Por conta disso, esse segmento é automáticamente excluído do espaço público, local, segundo a socióloga Hannah Arendt, de visibilidade, da ação e do discurso. Pois aquele que é marginalizado não exerce plenamente sua cidadania, restringindo sua atuação à esfera privada, como os limites do próprio lar.
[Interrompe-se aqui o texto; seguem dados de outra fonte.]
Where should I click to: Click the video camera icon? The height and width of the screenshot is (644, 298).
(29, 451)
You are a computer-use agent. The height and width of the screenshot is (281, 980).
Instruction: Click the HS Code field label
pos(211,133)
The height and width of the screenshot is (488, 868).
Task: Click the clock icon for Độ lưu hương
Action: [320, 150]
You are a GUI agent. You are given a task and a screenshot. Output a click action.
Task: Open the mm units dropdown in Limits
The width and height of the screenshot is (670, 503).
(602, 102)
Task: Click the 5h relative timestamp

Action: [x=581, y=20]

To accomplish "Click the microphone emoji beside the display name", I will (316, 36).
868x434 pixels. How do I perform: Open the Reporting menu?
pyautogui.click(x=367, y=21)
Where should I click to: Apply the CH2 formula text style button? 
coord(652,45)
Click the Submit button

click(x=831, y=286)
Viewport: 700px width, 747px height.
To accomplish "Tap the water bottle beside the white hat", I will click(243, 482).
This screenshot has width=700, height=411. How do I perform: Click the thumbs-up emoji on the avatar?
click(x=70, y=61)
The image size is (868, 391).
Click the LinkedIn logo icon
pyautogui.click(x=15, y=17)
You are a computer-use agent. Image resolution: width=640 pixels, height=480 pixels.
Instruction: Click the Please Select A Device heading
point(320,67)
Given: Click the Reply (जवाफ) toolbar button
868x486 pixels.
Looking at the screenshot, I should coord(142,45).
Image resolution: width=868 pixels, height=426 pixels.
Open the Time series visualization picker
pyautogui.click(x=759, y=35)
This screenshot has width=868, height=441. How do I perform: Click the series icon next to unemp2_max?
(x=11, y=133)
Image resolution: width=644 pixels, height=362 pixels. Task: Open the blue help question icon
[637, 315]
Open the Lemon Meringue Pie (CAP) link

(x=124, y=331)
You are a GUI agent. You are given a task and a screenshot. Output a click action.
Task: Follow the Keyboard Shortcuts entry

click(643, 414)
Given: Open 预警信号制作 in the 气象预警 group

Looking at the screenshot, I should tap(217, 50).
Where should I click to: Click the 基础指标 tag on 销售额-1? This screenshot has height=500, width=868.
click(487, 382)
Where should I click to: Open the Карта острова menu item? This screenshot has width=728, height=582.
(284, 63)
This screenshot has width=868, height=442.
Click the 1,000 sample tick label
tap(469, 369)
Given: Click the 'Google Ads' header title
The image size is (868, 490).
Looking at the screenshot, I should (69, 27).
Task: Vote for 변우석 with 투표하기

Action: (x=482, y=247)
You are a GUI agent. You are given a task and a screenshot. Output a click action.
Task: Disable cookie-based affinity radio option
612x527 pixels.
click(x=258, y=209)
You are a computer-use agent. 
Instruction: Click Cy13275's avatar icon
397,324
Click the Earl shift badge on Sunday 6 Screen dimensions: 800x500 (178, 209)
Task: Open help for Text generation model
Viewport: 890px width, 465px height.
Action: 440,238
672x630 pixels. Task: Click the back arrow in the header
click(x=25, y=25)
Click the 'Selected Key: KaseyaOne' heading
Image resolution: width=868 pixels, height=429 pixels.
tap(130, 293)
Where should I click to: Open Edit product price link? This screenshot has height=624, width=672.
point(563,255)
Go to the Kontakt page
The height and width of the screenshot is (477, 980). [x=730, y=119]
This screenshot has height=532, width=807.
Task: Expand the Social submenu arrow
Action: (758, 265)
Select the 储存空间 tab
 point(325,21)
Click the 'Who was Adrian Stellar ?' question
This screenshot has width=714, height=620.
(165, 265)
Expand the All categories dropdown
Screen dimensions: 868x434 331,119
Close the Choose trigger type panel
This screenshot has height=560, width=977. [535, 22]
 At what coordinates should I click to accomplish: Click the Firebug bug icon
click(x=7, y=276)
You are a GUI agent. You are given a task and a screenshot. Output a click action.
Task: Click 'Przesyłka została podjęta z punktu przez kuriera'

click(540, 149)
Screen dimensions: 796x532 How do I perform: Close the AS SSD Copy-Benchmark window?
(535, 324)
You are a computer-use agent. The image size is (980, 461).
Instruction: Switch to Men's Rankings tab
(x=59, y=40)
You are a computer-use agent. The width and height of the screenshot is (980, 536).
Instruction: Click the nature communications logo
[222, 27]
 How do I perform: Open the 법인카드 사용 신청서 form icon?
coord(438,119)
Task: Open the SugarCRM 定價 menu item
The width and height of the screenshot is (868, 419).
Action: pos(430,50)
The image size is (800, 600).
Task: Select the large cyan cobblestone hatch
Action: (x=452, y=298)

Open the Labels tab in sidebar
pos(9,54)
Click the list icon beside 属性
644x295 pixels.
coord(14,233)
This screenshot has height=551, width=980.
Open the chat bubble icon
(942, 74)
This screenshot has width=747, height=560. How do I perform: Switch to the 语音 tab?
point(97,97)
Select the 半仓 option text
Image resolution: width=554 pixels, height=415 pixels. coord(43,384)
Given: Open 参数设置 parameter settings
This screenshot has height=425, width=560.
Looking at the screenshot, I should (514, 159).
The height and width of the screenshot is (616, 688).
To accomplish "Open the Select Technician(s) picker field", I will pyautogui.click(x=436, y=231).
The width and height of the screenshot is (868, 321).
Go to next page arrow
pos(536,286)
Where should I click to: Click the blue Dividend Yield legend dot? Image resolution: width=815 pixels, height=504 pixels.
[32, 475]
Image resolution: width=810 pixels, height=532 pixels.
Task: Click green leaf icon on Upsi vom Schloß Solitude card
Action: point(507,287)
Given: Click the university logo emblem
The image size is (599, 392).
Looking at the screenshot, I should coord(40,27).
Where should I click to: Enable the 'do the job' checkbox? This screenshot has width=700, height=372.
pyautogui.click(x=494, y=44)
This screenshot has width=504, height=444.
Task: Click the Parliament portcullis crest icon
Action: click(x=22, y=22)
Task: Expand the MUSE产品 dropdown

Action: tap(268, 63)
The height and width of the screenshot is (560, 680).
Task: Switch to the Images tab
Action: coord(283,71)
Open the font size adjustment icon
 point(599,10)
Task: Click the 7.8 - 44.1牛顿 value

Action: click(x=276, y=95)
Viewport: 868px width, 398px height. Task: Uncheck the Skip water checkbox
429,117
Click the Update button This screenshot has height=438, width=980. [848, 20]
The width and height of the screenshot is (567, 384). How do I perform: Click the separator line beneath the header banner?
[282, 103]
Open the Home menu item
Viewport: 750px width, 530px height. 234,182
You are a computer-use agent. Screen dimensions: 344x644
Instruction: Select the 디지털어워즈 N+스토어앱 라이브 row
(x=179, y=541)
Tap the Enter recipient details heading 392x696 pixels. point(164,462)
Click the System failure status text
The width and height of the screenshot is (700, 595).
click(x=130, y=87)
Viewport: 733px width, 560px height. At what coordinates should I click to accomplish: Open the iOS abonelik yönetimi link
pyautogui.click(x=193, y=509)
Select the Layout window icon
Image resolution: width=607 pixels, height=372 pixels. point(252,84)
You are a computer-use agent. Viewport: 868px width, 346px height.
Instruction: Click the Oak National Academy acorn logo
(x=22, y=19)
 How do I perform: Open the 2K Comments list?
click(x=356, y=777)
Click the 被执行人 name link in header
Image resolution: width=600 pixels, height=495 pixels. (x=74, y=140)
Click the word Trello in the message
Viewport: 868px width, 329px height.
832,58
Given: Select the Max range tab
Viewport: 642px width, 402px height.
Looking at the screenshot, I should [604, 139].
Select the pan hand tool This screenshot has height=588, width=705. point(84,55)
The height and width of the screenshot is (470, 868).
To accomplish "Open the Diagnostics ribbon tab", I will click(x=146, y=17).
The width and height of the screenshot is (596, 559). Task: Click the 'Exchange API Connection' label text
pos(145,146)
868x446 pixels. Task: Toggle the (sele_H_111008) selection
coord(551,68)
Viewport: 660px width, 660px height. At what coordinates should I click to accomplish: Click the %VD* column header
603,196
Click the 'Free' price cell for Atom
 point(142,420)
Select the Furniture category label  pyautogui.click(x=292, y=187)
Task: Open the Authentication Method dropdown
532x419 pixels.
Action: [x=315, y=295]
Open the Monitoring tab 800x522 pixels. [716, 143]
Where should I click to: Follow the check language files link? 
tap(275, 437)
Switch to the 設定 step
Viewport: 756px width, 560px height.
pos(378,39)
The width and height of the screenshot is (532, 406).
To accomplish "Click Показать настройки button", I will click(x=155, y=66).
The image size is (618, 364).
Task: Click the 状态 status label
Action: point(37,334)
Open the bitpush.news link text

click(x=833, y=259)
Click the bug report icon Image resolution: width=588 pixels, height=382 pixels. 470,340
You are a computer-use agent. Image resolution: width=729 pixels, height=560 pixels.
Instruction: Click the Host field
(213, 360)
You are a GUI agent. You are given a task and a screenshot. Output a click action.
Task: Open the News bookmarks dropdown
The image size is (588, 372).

Com vistas a integrar satisfatoriamente os deficientes físicos à sociedade, o governo federal via Ministério da Educação(MEC) deve por meio das mídias sociais e tradicionais propagar vídeos que mostrem a possibilidade de protagonismo dos deficientes. Pois, ao retratá- los de maneira positiva, abre-se espaço para a tão almejada mudança de mentalidade.